### Exercise inputs:
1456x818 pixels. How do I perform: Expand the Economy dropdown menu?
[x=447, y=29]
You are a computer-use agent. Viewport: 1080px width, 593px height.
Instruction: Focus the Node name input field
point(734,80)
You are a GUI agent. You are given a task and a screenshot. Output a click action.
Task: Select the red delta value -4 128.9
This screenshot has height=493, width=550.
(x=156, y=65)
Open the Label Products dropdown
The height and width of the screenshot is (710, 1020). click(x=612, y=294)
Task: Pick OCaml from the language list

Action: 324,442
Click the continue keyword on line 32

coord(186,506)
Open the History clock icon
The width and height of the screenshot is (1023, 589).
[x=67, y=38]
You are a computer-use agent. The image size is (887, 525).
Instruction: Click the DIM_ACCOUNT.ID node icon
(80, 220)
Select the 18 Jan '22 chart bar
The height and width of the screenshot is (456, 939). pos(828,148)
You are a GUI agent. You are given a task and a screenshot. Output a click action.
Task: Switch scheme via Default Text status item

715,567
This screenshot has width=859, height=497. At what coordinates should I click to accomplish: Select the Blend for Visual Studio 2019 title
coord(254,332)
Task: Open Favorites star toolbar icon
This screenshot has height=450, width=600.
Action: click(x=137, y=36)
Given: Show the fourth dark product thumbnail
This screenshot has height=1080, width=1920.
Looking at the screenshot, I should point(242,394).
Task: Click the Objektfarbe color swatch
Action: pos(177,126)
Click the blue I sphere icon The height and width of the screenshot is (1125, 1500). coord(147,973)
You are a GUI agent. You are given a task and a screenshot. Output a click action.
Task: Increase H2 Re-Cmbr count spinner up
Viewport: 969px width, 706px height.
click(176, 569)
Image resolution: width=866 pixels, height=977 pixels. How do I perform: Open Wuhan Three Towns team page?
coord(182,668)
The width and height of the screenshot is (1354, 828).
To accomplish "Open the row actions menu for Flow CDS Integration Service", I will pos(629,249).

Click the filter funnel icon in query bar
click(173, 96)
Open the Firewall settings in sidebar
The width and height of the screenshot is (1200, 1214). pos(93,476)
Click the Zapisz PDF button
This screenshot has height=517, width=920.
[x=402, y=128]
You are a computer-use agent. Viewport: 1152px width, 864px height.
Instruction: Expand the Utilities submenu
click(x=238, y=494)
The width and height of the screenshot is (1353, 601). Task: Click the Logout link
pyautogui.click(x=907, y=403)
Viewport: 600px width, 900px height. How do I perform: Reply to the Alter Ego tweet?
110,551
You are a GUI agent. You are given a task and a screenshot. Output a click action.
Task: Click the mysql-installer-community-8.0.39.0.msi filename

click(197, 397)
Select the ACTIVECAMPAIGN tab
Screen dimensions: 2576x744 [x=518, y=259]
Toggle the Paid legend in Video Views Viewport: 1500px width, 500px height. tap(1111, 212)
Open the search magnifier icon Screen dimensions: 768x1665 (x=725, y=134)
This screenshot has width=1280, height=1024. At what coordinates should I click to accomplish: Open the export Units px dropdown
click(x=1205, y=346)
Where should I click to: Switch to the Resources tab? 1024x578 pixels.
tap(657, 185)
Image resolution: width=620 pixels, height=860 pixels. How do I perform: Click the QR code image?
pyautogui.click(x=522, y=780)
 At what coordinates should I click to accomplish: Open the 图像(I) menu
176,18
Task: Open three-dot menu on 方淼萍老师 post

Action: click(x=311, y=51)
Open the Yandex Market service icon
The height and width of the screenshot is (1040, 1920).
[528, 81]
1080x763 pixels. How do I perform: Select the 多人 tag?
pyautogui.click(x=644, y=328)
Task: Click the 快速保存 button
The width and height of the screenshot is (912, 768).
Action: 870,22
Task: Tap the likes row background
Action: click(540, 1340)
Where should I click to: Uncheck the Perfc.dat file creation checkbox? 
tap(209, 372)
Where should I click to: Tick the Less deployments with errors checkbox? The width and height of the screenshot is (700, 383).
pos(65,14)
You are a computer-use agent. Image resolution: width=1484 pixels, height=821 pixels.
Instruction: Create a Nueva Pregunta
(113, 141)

### What you have to do:
Output all of the data again. Match it exactly.

### Output:
1456x818 pixels. How do I perform: Expand the Economy dropdown menu?
[x=447, y=29]
You are a computer-use agent. Viewport: 1080px width, 593px height.
Instruction: Focus the Node name input field
point(734,80)
You are a GUI agent. You are given a task and a screenshot. Output a click action.
Task: Select the red delta value -4 128.9
This screenshot has height=493, width=550.
(x=156, y=65)
Open the Label Products dropdown
The height and width of the screenshot is (710, 1020). click(x=612, y=294)
Task: Pick OCaml from the language list

Action: 324,442
Click the continue keyword on line 32

coord(186,506)
Open the History clock icon
The width and height of the screenshot is (1023, 589).
[x=67, y=38]
You are a computer-use agent. The image size is (887, 525).
Instruction: Click the DIM_ACCOUNT.ID node icon
(80, 220)
Select the 18 Jan '22 chart bar
The height and width of the screenshot is (456, 939). pos(828,148)
You are a GUI agent. You are given a task and a screenshot. Output a click action.
Task: Switch scheme via Default Text status item

715,567
This screenshot has width=859, height=497. At what coordinates should I click to accomplish: Select the Blend for Visual Studio 2019 title
coord(254,332)
Task: Open Favorites star toolbar icon
This screenshot has height=450, width=600.
Action: click(x=137, y=36)
Given: Show the fourth dark product thumbnail
This screenshot has height=1080, width=1920.
Looking at the screenshot, I should point(242,394).
Task: Click the Objektfarbe color swatch
Action: pos(177,126)
Click the blue I sphere icon The height and width of the screenshot is (1125, 1500). coord(147,973)
You are a GUI agent. You are given a task and a screenshot. Output a click action.
Task: Increase H2 Re-Cmbr count spinner up
Viewport: 969px width, 706px height.
click(176, 569)
Image resolution: width=866 pixels, height=977 pixels. How do I perform: Open Wuhan Three Towns team page?
coord(182,668)
The width and height of the screenshot is (1354, 828).
To accomplish "Open the row actions menu for Flow CDS Integration Service", I will pos(629,249).

Click the filter funnel icon in query bar
click(173, 96)
Open the Firewall settings in sidebar
The width and height of the screenshot is (1200, 1214). pos(93,476)
Click the Zapisz PDF button
This screenshot has height=517, width=920.
[x=402, y=128]
You are a computer-use agent. Viewport: 1152px width, 864px height.
Instruction: Expand the Utilities submenu
click(x=238, y=494)
The width and height of the screenshot is (1353, 601). Task: Click the Logout link
pyautogui.click(x=907, y=403)
Viewport: 600px width, 900px height. How do I perform: Reply to the Alter Ego tweet?
110,551
You are a GUI agent. You are given a task and a screenshot. Output a click action.
Task: Click the mysql-installer-community-8.0.39.0.msi filename

click(197, 397)
Select the ACTIVECAMPAIGN tab
Screen dimensions: 2576x744 [x=518, y=259]
Toggle the Paid legend in Video Views Viewport: 1500px width, 500px height. tap(1111, 212)
Open the search magnifier icon Screen dimensions: 768x1665 (x=725, y=134)
This screenshot has width=1280, height=1024. At what coordinates should I click to accomplish: Open the export Units px dropdown
click(x=1205, y=346)
Where should I click to: Switch to the Resources tab? 1024x578 pixels.
tap(657, 185)
Image resolution: width=620 pixels, height=860 pixels. How do I perform: Click the QR code image?
pyautogui.click(x=522, y=780)
 At what coordinates should I click to accomplish: Open the 图像(I) menu
176,18
Task: Open three-dot menu on 方淼萍老师 post

Action: click(x=311, y=51)
Open the Yandex Market service icon
The height and width of the screenshot is (1040, 1920).
[528, 81]
1080x763 pixels. How do I perform: Select the 多人 tag?
pyautogui.click(x=644, y=328)
Task: Click the 快速保存 button
The width and height of the screenshot is (912, 768).
Action: 870,22
Task: Tap the likes row background
Action: click(540, 1340)
Where should I click to: Uncheck the Perfc.dat file creation checkbox? 
tap(209, 372)
Where should I click to: Tick the Less deployments with errors checkbox? The width and height of the screenshot is (700, 383).
pos(65,14)
You are a computer-use agent. Image resolution: width=1484 pixels, height=821 pixels.
Instruction: Create a Nueva Pregunta
(113, 141)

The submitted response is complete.